Carlo A. GEMIGNANI - Osservatori del paesaggio. Materiali per la definizione di un percorso comune e operativo (p. 345-358)
L’examen du contexte régional de la Ligurie et de la Toscane permet à l’auteur de faire le point sur un outil de conservation de la mémoire et de la gestion du paysage : l’Observatoire du paysage. La constitution d’un réseau de ces observatoires sera prochainement réalisée en Ligurie. L’exemple de l’Osservatorio apuano del paesaggio favorisera le débat local sur l’efficacité de ces structures explicitement prévues par la Convention Européenne du Paysage, signée à Florence le 20 octobre 2000.
Alberto GABRIELLI - Paesaggio, cosa ? (p. 359-370)

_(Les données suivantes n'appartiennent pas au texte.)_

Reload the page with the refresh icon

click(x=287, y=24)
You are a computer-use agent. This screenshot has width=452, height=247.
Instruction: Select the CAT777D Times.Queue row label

Si le paysage n’est pas exclusivement un décor naturel, mais aussi le résultat d’une action humaine dans laquelle nous pouvons reconnaître nos émotions, notre histoire et notre culture, alors chacun aura une idée personnelle du paysage. Cependant, puisqu’il s’agit d’une valeur collective fondamentale – un bien commun – et que comme tel il doit être défendu et protégé, il est nécessaire d’établir quelques paramètres pour pouvoir l’évaluer, sinon d’une manière objective, du moins non subjective, afin de pouvoir l’offrir au législateur. Au paramètre naturaliste on pourra alors joindre des paramètres historiques et culturels tel que, par exemple, la valeur qui pourrait être attribuée aux fragments de l’archéologie industrielle, aux sédiments de territoire historiquement importants (comme les installations agricoles), ou bien encore aux transformations radicales des écosystèmes (tels les assèchements de marécages), et aussi des instruments plus spécifiquement écologiques, comme la stabilité globale d’un écosystème due à une transformation anthropique ; à partir de ce paramètre dérive en particulier la nécessité de protéger quelques-uns des paysages anthropiques qui caractérisent la plus grande partie des territoires européens.